The recently released CIC Annual Report details the collective power and progress of this enterprise, highlighting the emerging Health Disparities Collaborative between the state Departments of Health and the member schools, the work of the Big Ten/CIC-Ivy League Traumatic Brain Injury project, and data on the economic impact of the scientific workforce and the research being done across the campuses.

In addition, Penn State realizes CIC-member benefits through coordinated purchasing, faculty mentoring and leadership training through the CIC’s annual Academic Leadership Program and Department Executive Officers Program, and shared, pooled resources.

Purchasing strength in numbers

Penn State participates in the CIC Purchasing Consortium’s competitive bidding process, where CIC contracts allow each of the institutions to reap the benefits of combined buying power. For instance, the CIC contract with the National Car Rental and Enterprise Rent-a-Car saved Penn State in excess of $119,000 in fiscal year 2013-2014.

The University also uses the CIC’s lab supply contracts with Dot Scientific, a women-owned business, as well as Fisher Scientific and VWR International. The University’s eBuy e-procurement shopping site provides an easy-to-use, online site with competitive prices from these and other vendors. The site’s electronic catalogs allow for electronic shopping comparisons, purchase orders and invoices, further enhancing efficiencies.

In addition, by sharing CIC universities’ purchasing staff resources, each can find value through others’ contracts. “We all provide purchasing staff resources to the bidding activities. In this way, we can benefit from one contract that was initiated by a team from other institutions, while they can benefit from a contract that resulted from a bid in which we actively participated,” Joyce Haney, director of procurement services, explained. 

Penn State’s University Libraries also participates in the joint purchasing program within the CIC, saving almost $250,000 this fiscal year through the committee’s collective clout.

“Capitalizing on our buying power, partnering to share our expertise, and leveraging resources for our students is the greatest strength of the CIC,” Barbara Dewey, dean of University Libraries and Scholarly Communications, said.
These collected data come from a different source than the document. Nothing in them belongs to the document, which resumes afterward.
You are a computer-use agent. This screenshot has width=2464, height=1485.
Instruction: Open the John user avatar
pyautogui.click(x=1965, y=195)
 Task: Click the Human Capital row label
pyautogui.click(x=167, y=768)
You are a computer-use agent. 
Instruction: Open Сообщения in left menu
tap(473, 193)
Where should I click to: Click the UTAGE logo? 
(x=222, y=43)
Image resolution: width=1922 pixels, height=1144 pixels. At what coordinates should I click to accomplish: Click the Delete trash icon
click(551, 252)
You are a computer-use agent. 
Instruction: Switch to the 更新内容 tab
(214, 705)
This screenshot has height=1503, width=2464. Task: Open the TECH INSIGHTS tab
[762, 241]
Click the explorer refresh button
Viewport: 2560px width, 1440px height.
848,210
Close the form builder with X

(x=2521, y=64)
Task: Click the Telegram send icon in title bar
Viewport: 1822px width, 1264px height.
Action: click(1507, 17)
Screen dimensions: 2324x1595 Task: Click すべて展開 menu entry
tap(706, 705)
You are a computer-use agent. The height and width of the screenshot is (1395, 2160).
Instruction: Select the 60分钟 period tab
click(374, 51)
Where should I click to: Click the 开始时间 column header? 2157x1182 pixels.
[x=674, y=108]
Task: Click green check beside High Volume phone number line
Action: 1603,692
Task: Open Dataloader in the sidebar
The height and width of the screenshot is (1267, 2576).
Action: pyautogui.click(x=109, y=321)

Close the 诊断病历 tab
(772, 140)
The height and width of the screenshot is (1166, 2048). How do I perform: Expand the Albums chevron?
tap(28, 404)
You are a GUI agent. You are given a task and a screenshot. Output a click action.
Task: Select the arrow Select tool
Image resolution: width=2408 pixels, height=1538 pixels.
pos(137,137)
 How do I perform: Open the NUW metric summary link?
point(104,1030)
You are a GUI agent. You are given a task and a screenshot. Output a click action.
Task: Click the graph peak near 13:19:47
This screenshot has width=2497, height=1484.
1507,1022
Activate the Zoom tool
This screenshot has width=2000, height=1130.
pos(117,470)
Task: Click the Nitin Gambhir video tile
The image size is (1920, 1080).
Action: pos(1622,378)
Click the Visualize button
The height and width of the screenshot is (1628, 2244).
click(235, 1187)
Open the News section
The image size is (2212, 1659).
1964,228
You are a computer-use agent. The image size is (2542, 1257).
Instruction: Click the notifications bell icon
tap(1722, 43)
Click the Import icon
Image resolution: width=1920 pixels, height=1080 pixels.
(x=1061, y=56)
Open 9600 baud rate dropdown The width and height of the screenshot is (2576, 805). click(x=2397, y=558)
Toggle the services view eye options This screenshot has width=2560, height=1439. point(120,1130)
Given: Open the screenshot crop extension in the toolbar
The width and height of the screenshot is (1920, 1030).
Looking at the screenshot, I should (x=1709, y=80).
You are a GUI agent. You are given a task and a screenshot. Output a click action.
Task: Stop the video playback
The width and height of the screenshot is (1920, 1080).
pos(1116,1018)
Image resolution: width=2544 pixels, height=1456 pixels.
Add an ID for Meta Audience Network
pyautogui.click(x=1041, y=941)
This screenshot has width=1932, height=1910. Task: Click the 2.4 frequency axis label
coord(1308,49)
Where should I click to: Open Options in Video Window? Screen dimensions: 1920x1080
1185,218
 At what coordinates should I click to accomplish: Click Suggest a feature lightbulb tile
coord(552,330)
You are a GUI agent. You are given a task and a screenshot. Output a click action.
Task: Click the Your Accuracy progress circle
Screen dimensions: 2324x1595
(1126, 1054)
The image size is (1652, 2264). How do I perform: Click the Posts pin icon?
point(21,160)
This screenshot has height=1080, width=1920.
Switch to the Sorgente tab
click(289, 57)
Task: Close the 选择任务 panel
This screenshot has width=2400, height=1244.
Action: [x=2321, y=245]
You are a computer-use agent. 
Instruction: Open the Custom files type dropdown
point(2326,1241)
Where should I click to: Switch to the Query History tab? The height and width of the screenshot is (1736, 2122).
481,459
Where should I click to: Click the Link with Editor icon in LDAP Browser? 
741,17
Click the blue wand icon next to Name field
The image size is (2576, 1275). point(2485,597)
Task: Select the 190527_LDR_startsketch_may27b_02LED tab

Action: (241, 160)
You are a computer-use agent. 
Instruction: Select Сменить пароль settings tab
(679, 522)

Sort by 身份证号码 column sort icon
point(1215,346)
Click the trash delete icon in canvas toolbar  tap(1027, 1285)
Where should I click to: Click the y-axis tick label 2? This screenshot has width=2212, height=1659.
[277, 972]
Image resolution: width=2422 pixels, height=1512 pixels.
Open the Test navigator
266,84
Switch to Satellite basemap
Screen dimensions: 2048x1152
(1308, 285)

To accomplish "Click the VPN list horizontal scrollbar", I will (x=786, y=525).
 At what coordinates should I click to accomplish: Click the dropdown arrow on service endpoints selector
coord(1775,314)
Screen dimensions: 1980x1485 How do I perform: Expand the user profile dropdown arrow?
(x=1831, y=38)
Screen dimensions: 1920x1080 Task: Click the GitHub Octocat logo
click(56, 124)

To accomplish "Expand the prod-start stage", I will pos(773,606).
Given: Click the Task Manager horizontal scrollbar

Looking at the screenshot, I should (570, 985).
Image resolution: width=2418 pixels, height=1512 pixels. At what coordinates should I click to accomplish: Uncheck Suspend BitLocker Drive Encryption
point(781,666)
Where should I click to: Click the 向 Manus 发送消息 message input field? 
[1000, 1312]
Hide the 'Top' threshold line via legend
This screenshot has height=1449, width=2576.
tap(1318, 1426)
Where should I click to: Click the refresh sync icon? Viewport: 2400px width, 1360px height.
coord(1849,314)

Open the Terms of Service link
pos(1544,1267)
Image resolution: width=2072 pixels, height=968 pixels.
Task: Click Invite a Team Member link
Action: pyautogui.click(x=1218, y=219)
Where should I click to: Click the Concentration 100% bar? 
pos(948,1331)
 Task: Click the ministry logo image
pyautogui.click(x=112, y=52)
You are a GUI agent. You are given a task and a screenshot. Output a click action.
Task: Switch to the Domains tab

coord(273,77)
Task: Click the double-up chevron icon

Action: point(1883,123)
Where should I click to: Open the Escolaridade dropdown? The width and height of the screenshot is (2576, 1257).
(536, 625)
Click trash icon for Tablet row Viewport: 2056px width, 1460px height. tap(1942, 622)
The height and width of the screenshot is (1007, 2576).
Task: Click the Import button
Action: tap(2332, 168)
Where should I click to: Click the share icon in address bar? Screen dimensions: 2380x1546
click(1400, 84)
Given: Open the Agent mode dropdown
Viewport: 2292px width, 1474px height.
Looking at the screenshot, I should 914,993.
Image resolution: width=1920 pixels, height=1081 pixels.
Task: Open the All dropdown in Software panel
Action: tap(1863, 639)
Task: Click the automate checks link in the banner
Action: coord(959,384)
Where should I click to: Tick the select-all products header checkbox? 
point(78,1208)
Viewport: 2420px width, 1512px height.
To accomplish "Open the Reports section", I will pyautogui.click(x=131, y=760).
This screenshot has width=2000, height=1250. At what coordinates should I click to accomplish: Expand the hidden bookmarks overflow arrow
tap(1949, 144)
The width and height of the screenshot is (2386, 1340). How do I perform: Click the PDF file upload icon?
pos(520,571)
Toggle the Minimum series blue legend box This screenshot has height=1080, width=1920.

Savings include lower overall costs for licensed electronic resources available at all Penn State campus libraries’ visitor stations — access points available to students, faculty, alumni, visiting scholars and citizens of the Commonwealth.

CIC member libraries also realize added value through collaborations of expertise and services. Joint digitization, preservation and cataloging initiatives have allowed librarians and staff to create vast digital collections in the HathiTrust digital repository.

Last November, eight CIC library directors, including Dewey, agreed to co-invest in a two-year pilot project to build one primary access point for CIC geospatial data resources for the Open Geoportal (OGP). A map-based search engine led by Tufts University, Harvard and MIT, its resources include GIS data, imagery and scanned historical maps.

Academics sharing notes, classes

Penn State shares academic programs as well as best practices with other CIC schools, according to Susan Welch, dean of the College of the Liberal Arts.

Most prominent is CourseShare, in which member institutions share low-enrolled courses, especially for less commonly taught languages. Penn State students have been able to learn basic Hindi remotely from a course offered at the University of Minnesota. The three or four Penn State students who registered otherwise would have been too few for a separate Penn State course.

Like other CIC committees, Welch noted, “we also benefit by sharing best practices. Our Liberal Arts and Sciences deans’ group is very active in discussing problems and sharing ideas on how to solve them.”

Additional CIC collaborative projects include technology collaborations, such as research IT support, identity management, shared storage services.